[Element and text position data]
= = = = =
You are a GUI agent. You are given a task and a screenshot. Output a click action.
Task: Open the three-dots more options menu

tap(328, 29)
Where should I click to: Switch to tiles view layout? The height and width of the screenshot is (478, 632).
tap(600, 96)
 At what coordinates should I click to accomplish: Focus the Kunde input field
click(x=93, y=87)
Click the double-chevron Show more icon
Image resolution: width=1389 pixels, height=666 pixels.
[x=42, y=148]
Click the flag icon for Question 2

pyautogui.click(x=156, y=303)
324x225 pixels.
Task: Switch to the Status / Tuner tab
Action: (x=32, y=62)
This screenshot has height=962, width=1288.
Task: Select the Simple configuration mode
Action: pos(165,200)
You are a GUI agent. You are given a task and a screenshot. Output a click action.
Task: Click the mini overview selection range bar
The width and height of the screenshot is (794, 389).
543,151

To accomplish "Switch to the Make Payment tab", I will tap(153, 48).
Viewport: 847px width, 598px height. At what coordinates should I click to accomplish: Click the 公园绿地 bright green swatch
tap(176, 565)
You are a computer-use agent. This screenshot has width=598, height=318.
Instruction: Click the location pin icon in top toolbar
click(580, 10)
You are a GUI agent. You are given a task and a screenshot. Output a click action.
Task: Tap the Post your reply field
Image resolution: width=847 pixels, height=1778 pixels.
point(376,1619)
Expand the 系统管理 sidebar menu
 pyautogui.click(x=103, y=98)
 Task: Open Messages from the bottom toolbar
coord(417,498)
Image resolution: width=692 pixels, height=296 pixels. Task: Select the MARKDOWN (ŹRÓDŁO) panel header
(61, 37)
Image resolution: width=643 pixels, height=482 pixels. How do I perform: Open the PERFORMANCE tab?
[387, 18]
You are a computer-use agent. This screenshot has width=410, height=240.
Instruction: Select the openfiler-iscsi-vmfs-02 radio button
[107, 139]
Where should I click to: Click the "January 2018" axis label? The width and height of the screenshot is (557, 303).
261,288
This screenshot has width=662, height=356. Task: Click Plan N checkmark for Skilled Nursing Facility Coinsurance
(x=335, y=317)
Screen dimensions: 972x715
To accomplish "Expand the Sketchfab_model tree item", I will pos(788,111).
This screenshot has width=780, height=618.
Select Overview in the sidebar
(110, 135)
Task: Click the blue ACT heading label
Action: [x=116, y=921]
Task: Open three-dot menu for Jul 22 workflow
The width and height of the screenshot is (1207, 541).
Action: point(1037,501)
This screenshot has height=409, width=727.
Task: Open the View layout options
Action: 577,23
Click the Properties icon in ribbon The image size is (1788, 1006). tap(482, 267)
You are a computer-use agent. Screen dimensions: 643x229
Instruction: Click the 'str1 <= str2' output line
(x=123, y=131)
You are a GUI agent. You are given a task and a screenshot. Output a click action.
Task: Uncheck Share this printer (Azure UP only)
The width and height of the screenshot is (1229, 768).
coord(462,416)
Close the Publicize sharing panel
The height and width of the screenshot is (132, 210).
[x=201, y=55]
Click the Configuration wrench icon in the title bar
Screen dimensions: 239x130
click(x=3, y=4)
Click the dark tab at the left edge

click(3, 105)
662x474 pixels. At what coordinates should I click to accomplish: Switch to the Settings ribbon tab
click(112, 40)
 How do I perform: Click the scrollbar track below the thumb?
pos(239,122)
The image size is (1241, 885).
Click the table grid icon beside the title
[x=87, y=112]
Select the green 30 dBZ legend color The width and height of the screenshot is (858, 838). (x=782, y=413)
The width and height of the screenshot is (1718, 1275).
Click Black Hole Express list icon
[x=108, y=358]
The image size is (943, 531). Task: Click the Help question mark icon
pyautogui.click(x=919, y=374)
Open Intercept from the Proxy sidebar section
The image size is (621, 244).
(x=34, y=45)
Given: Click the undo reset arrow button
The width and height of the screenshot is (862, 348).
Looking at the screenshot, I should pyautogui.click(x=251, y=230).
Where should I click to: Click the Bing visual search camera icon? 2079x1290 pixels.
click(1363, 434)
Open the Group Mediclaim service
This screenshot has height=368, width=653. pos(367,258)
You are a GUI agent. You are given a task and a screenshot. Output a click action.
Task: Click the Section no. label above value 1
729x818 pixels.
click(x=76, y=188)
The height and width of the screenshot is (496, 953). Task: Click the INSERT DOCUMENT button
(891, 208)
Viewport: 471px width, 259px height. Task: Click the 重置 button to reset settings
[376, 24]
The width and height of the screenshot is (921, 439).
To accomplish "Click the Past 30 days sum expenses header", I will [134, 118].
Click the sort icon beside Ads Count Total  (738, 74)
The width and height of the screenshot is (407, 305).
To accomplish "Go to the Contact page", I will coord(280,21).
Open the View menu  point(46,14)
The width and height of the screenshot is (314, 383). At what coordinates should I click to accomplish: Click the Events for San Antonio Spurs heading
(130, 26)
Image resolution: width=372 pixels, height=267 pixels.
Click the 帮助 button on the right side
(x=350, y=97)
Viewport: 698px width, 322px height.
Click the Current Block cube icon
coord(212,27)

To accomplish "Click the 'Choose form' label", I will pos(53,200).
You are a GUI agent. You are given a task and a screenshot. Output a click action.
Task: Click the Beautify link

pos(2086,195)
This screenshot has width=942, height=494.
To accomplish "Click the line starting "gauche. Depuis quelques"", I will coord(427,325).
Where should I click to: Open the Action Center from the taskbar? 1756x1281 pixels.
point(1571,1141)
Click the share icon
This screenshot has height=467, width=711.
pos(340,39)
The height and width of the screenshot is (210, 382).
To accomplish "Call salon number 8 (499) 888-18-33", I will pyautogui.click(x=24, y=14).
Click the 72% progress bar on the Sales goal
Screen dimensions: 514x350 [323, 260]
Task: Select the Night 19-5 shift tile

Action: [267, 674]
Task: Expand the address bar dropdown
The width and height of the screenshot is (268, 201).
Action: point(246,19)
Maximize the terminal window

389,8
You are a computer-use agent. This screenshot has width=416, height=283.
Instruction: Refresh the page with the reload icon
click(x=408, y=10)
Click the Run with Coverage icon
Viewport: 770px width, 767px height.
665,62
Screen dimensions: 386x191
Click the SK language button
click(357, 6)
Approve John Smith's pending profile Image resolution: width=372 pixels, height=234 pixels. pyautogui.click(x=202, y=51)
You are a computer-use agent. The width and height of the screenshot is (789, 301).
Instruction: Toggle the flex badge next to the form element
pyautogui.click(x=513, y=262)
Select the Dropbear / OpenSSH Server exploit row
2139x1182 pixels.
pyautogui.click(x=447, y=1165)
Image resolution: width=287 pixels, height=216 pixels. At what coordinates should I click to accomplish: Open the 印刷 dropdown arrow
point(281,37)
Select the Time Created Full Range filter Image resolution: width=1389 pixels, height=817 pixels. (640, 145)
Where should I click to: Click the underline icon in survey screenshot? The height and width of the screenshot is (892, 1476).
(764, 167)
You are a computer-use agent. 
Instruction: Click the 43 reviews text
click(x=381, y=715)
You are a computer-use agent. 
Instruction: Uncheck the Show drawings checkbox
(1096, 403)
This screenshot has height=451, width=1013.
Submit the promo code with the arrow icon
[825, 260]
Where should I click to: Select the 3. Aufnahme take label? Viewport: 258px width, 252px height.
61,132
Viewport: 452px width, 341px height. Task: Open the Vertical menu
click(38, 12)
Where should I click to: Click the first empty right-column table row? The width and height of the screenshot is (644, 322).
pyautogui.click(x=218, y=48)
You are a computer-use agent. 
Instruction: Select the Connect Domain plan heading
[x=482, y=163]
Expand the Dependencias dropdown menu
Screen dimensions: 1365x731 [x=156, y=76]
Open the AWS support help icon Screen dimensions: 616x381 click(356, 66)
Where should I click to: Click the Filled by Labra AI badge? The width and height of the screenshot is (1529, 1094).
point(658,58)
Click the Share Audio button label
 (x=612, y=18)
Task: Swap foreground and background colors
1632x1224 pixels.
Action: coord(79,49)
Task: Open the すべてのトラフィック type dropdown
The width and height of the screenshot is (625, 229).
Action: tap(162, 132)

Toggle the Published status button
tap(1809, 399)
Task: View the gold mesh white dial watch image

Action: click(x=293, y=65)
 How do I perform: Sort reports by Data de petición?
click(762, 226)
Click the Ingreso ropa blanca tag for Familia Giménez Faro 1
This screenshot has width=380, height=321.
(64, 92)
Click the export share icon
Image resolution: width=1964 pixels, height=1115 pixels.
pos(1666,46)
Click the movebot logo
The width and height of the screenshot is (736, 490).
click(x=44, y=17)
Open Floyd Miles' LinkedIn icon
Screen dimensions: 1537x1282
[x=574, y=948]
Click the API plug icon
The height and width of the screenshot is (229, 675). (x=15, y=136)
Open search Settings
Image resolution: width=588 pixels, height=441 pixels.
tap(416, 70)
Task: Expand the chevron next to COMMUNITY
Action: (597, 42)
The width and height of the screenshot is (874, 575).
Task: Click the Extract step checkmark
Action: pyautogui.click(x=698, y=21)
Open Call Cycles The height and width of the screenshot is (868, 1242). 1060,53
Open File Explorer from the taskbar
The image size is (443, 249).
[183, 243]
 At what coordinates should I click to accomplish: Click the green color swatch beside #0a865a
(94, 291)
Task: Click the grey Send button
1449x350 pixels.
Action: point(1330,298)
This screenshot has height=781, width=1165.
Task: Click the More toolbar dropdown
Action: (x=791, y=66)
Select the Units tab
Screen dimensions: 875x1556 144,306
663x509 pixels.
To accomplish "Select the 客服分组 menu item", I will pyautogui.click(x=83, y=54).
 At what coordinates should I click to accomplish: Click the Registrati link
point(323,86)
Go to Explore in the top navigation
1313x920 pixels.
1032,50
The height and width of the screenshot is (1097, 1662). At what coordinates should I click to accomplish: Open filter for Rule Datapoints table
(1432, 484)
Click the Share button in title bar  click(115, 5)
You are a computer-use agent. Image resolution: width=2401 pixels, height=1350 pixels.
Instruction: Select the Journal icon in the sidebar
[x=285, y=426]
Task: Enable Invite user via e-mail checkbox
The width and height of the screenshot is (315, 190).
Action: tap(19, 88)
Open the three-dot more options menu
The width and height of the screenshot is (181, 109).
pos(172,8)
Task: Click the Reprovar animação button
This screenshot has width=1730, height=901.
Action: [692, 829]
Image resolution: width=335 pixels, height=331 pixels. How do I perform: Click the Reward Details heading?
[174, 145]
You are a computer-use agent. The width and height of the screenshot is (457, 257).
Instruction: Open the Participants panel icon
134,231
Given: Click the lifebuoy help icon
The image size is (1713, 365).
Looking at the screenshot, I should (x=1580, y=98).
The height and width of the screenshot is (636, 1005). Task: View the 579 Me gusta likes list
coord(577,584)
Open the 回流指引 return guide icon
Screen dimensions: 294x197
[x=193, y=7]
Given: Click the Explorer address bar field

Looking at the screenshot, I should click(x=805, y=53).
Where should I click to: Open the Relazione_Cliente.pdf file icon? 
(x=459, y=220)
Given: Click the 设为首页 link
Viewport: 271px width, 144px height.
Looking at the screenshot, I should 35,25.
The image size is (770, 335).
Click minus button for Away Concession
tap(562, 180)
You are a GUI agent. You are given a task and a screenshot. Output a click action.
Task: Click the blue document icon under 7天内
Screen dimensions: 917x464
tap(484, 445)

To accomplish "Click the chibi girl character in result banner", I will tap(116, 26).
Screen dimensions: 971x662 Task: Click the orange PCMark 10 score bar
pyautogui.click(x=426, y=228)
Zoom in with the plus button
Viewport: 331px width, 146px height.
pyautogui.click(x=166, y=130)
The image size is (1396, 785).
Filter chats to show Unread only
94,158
= = = = =
* _DIRECTIONS_: Update the part of the items that opens with the line containing "will tap(116, 26)." and runs through the last item, replacing "orange" with "green" and keeping every other character unchanged. Output only those lines.

* _SOLUTION FOR THIS EXERCISE_:
To accomplish "Click the chibi girl character in result banner", I will tap(116, 26).
Screen dimensions: 971x662 Task: Click the green PCMark 10 score bar
pyautogui.click(x=426, y=228)
Zoom in with the plus button
Viewport: 331px width, 146px height.
pyautogui.click(x=166, y=130)
The image size is (1396, 785).
Filter chats to show Unread only
94,158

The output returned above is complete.